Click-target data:
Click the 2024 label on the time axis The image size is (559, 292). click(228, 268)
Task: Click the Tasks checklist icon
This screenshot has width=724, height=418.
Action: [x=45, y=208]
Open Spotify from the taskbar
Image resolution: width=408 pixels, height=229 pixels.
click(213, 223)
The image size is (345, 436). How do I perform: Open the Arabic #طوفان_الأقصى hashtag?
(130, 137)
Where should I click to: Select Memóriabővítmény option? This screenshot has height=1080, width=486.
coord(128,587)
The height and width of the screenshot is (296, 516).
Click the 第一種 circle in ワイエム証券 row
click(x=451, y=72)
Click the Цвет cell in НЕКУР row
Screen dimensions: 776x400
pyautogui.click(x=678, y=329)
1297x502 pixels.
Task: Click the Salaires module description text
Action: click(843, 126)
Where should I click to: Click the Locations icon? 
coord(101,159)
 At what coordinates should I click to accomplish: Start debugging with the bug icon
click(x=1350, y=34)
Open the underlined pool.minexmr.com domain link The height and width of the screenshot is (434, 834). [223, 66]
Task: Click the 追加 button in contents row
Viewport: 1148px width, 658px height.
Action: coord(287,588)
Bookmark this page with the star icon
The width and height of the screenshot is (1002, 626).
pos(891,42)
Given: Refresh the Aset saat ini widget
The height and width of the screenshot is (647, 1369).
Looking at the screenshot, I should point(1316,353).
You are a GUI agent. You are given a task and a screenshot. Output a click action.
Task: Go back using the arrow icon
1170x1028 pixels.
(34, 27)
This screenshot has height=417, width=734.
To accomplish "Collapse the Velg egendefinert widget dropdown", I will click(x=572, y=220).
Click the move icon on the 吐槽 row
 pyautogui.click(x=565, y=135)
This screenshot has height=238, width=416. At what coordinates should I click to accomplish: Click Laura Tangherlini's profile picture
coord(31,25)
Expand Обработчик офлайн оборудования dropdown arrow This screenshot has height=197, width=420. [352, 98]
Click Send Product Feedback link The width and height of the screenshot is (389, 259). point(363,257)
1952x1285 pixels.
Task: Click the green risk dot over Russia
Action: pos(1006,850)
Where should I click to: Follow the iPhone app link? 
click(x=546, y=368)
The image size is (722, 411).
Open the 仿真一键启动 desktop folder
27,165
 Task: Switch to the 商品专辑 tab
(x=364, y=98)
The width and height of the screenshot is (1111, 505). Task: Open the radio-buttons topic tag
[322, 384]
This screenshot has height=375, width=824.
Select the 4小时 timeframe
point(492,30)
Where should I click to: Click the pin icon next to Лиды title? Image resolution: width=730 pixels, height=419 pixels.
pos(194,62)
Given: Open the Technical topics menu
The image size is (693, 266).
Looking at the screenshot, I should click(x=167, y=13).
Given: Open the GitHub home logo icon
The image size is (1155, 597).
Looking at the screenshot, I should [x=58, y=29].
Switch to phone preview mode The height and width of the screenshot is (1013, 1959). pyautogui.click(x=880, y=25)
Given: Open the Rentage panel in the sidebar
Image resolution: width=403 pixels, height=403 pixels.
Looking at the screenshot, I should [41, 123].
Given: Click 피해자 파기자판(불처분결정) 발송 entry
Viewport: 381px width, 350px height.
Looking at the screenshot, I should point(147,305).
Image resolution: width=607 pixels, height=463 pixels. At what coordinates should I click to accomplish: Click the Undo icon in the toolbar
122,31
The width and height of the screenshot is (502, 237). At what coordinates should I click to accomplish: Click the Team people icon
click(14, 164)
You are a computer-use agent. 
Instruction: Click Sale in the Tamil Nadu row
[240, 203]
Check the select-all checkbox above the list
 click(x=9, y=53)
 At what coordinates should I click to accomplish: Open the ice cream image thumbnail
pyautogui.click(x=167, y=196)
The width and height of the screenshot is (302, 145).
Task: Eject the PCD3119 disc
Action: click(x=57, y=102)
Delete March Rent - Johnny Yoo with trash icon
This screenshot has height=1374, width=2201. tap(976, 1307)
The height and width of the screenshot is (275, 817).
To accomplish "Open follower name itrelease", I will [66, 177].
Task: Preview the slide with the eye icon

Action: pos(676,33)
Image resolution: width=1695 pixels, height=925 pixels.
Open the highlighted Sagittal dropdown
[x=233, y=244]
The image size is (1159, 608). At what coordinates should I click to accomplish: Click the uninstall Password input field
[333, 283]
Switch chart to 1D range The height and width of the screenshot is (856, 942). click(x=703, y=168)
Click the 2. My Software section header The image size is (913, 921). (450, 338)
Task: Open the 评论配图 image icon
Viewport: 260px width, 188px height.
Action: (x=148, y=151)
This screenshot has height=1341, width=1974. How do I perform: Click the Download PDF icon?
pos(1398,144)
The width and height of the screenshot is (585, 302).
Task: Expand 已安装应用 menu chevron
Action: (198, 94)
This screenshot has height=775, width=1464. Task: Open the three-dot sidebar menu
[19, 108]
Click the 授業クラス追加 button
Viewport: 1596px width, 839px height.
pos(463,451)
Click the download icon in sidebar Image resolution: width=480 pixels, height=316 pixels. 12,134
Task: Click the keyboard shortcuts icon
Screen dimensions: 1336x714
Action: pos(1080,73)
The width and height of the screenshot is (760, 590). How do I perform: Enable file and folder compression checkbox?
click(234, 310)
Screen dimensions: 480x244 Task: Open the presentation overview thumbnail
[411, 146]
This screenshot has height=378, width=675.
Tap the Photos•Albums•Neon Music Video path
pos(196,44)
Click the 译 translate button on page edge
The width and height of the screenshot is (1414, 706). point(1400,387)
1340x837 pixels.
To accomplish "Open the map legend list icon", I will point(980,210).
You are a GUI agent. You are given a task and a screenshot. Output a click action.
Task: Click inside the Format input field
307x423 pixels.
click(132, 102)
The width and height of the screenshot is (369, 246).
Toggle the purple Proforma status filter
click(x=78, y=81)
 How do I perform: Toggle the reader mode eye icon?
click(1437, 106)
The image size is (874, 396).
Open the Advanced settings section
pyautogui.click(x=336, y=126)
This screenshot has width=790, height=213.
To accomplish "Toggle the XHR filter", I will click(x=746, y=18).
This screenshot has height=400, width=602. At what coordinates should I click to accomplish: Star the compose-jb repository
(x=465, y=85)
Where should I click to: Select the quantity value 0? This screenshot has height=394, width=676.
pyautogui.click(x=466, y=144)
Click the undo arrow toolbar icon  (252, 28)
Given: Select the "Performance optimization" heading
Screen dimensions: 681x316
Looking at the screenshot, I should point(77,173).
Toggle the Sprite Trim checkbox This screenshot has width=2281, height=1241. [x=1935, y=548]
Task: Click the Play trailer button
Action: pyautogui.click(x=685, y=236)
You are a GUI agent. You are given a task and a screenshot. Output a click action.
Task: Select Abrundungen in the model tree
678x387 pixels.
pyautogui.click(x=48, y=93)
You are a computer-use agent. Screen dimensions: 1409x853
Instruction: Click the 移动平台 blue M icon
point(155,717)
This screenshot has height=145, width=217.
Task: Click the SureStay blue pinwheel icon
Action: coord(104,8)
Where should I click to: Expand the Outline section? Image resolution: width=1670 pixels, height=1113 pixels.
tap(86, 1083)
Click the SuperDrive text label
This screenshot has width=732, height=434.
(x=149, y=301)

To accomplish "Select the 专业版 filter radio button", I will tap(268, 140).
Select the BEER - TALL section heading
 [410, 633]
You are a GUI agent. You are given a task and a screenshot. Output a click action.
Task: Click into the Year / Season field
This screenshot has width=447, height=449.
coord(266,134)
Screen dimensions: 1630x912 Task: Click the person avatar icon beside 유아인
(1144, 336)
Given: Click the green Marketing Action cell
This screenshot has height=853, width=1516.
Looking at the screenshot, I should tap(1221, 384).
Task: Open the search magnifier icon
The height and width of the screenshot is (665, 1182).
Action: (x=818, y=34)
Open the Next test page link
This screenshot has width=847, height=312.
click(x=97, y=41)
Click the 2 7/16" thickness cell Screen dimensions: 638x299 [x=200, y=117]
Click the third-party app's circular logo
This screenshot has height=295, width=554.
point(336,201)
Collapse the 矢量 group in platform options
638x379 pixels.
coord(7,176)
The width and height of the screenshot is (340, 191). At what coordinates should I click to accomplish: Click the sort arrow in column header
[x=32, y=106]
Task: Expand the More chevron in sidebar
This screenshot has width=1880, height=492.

== WHAT YOU NEED TO DO ==
Print the part of the data that starts with the line containing "The image size is (874, 396)." and ends with the line containing "Click the undo arrow". Include both of those lines and copy every line without changes.

== EXERCISE RESPONSE ==
The image size is (874, 396).
Open the Advanced settings section
pyautogui.click(x=336, y=126)
This screenshot has width=790, height=213.
To accomplish "Toggle the XHR filter", I will click(x=746, y=18).
This screenshot has height=400, width=602. At what coordinates should I click to accomplish: Star the compose-jb repository
(x=465, y=85)
Where should I click to: Select the quantity value 0? This screenshot has height=394, width=676.
pyautogui.click(x=466, y=144)
Click the undo arrow toolbar icon  (252, 28)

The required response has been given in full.